TEXT FOR ANALYSIS Block Start
Saric believes that the sentences delivered for the crimes committed against Bosniaks, which are being prosecuted by the Court of Bosnia and Herzegovina against lower-ranking persons, are “absurd, given the scale of the crimes that occurred as well as the extent of the crimes, which can be easily understood if one just looks at The Hague tribunal's website.”

Hasecic said they were not happy with the decision to refer rape and sexual assault cases to lower (entity) courts.

“There have been cases when the surviving victim was a witness in the city where she survived sexual abuse and where her family members were killed. Witnesses have to meet the perpetrators’ relatives on a daily basis, and even though they are protected witnesses, their identities have been revealed,” she said.

Hasecic can be called a brave champion of victims’ rights because she has not yielded to the numerous attempts to subdue her: she has been attacked with firearms three times, and her personal property was damaged as well as the vehicle owned by the Women - Victims of War Association, while she was trying to mark the locations of the assaulted Bosniaks in Visegrad.

“They killed me once already and all they have to do now is kill my soul,” Hasecic said, stating that she was not afraid and would not give up her fight for the rights of victims and prosecuting those responsible.

What is especially painful is that Serbia does not want to arrest and prosecute those responsible for war crimes committed in Bosnia and Herzegovina.

“The state of BiH made the disastrous mistake of giving dual citizenship to war crimes suspects even though they were in the database from the lists used at The Hague tribunal. About 80 percent of BiH’s war criminals are now in Serbia, which gave them refuge and became a promised land for them,” Hasecic also said.

Sijacic reminds that of the total of 11 indictments filed in 2018 and 2019, eight were brought in BiH.

“These are indictments of so-called ‘less complex’ cases, Sijacic said, referring to war crimes involving a small number of victims and the absence of indictments against high-ranking perpetrators. She pointed out that it would be wrong to conclude, based on the ICTY termination, that the need to prosecute war crimes had disappeared.

“Prosecutors and regional courts need to continue where the ICTY stopped,” Sijacic said.
TEXT FOR ANALYSIS Block End
INFORMATION SHOWN Block Start
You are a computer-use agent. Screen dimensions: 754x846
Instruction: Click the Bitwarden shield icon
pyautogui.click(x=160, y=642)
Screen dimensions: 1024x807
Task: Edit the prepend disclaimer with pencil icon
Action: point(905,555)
INFORMATION SHOWN Block End
INFORMATION SHOWN Block Start
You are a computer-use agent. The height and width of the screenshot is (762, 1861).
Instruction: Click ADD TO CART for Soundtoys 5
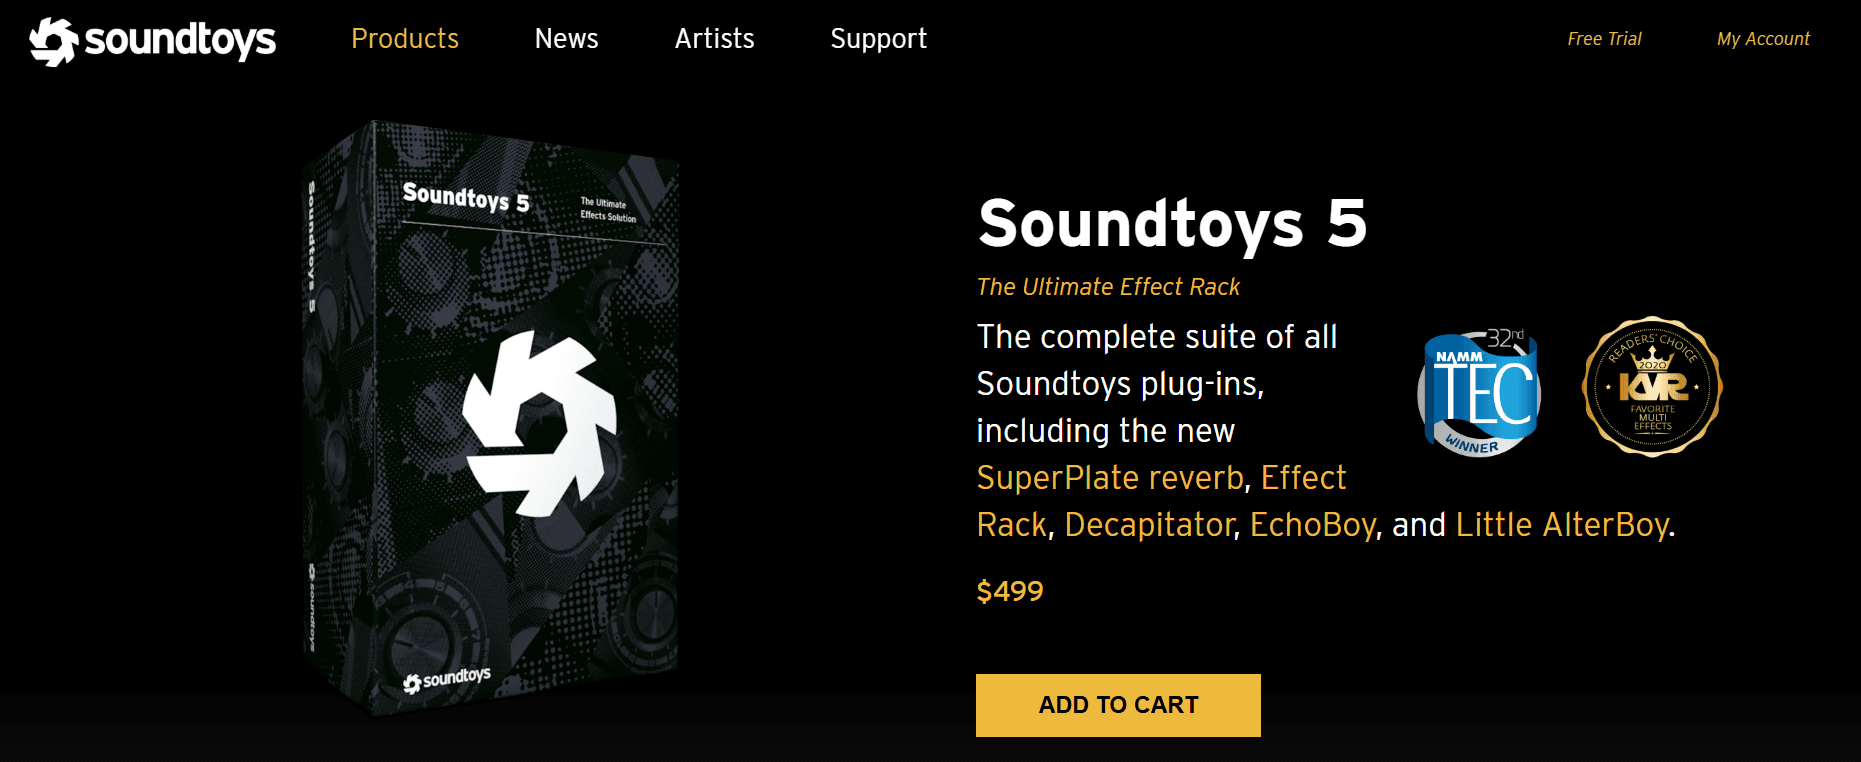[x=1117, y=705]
INFORMATION SHOWN Block End
INFORMATION SHOWN Block Start
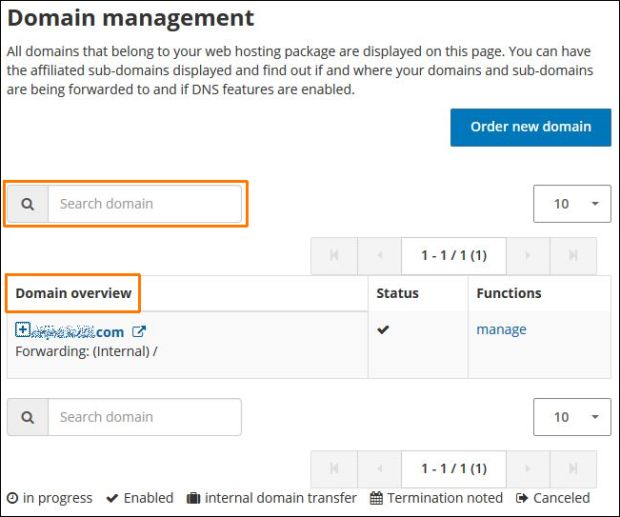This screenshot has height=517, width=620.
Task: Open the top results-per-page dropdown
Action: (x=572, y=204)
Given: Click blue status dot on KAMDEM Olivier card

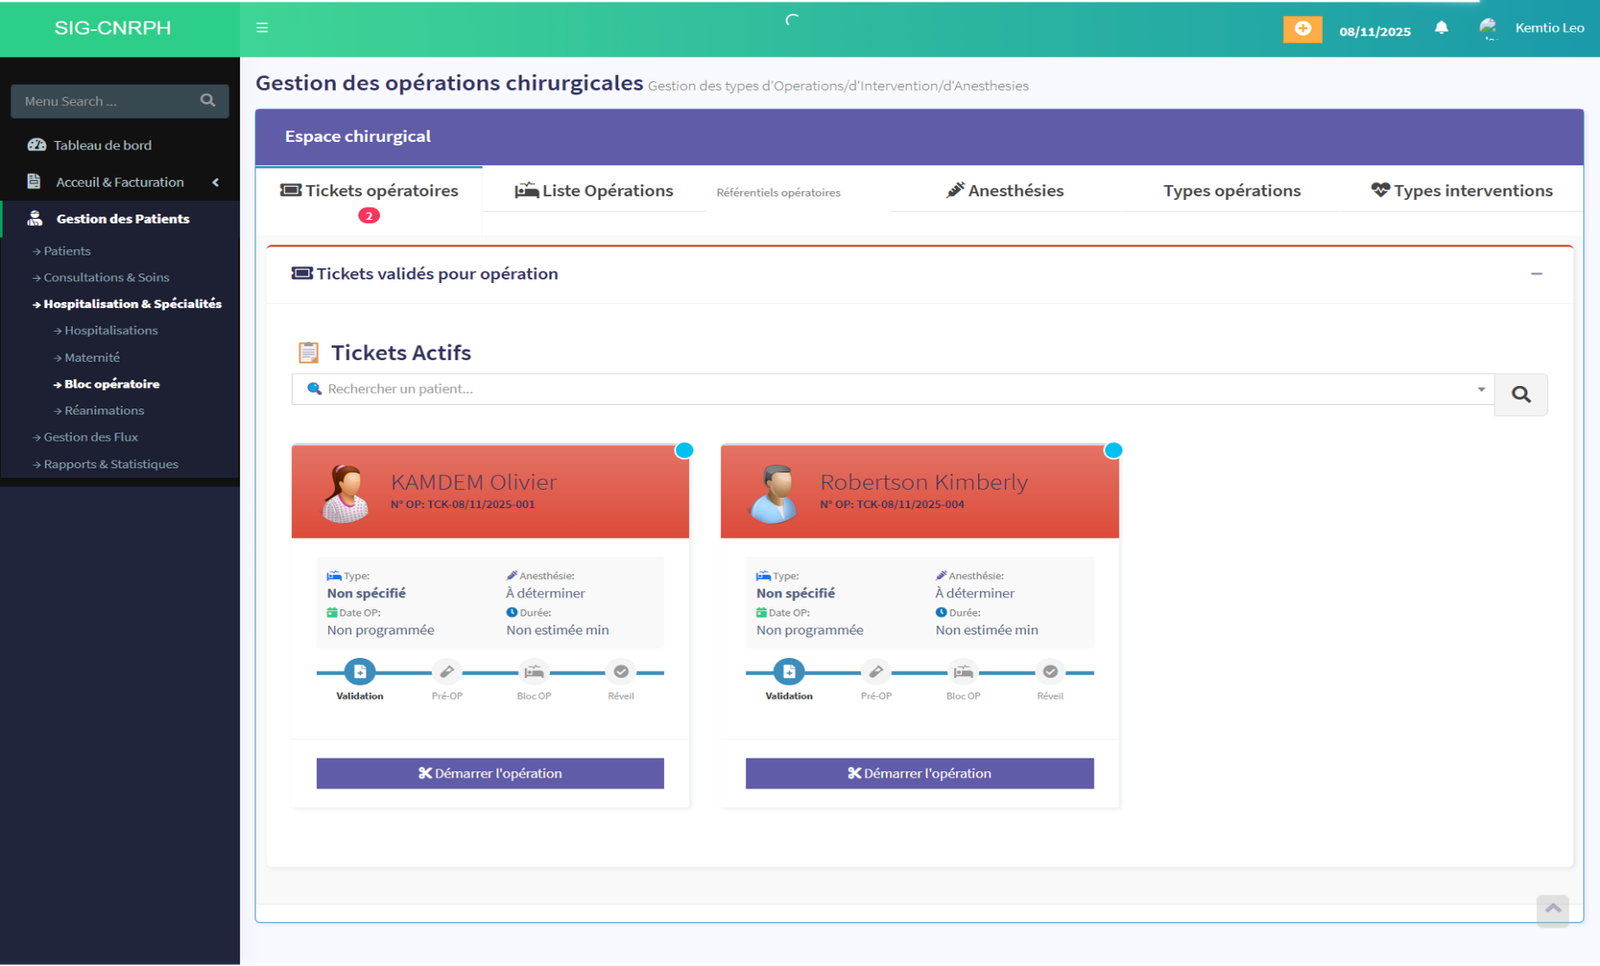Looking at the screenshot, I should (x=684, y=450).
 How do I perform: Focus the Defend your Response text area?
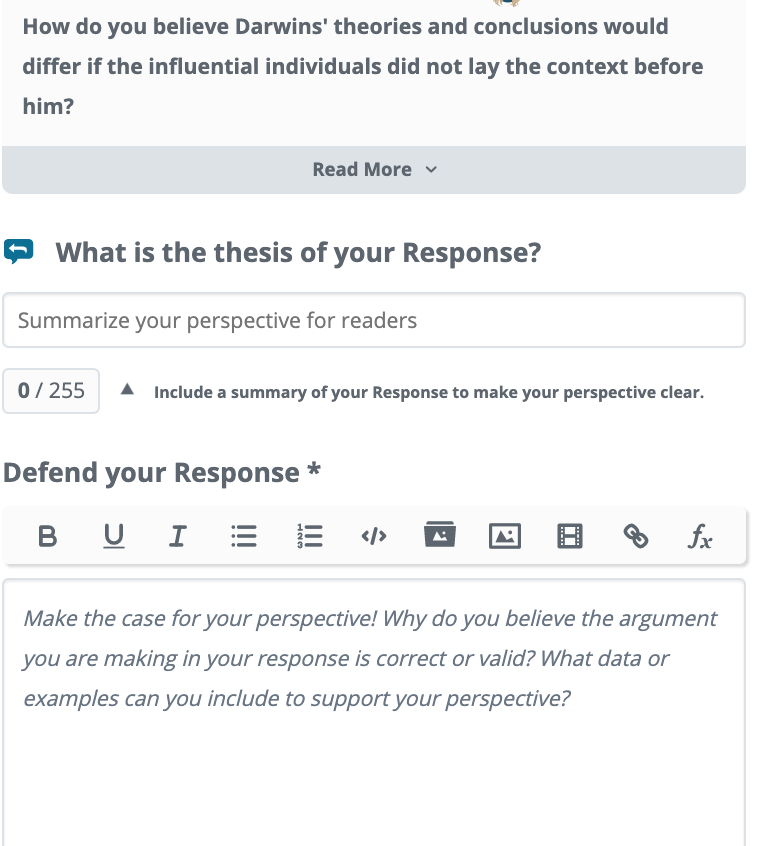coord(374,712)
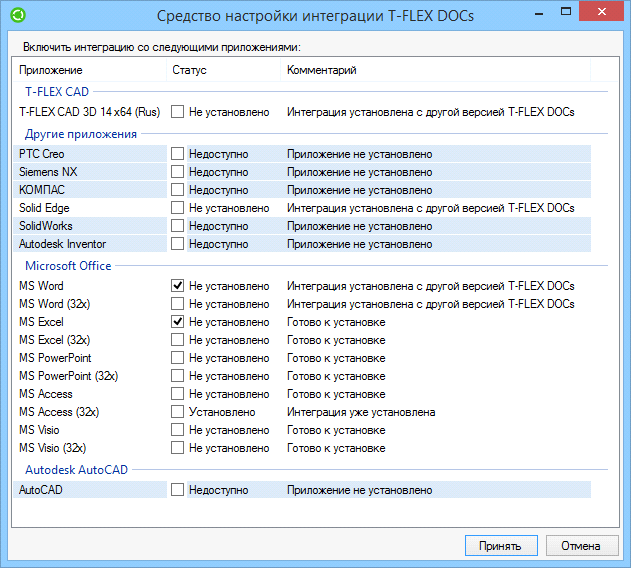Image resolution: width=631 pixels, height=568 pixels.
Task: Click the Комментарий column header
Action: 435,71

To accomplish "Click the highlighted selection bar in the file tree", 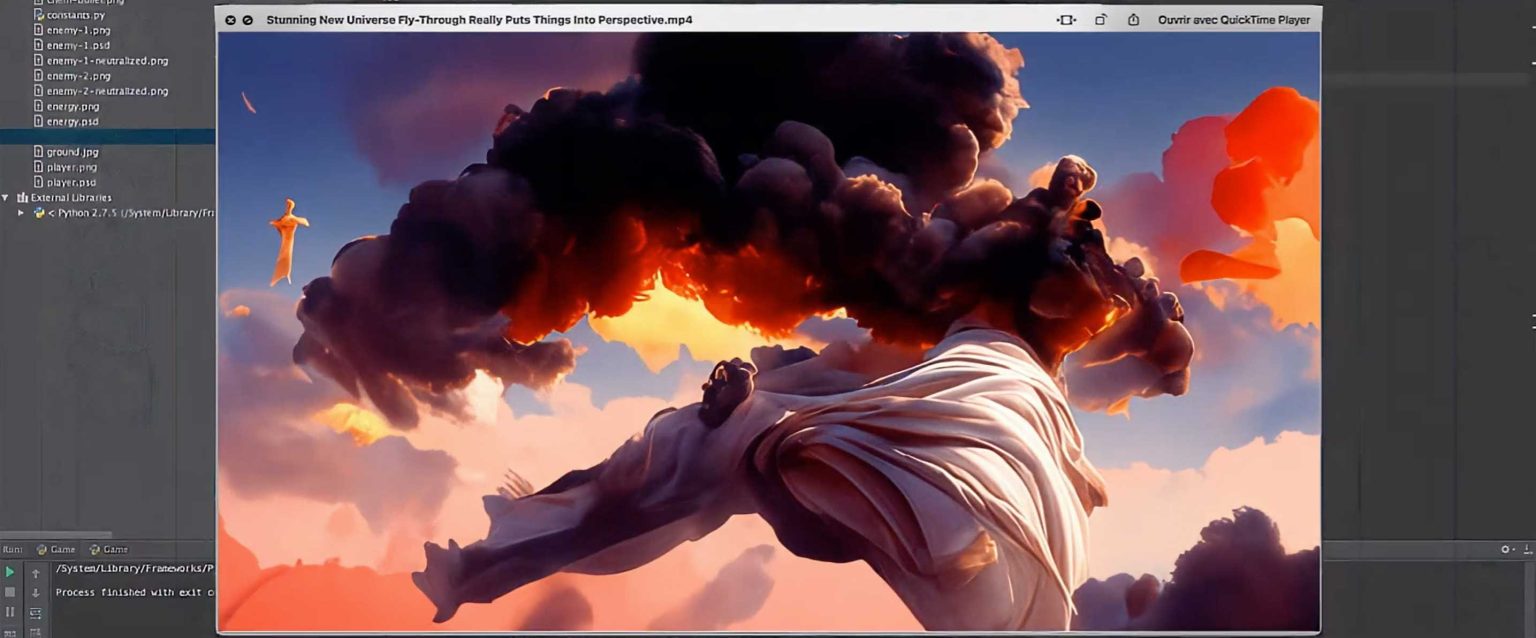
INFORMATION SHOWN Block End
*USING THE INFORMATION*.
#1 Answer these questions about the text on war crimes prosecution:
(a) How many times has Hasecic been attacked with firearms?
(b) According to Hasecic, about what percentage of BiH's war criminals are now in Serbia?
(c) How many of the 11 indictments filed in 2018 and 2019 were brought in BiH?
#2 Quote the text on war crimes prosecution from "Hasecic can be" to "Bosniaks in Visegrad.".

*RESPONSES PER TASK*.
#1
(a) Three times.
(b) About 80 percent.
(c) Eight.

#2
Hasecic can be called a brave champion of victims’ rights because she has not yielded to the numerous attempts to subdue her: she has been attacked with firearms three times, and her personal property was damaged as well as the vehicle owned by the Women - Victims of War Association, while she was trying to mark the locations of the assaulted Bosniaks in Visegrad.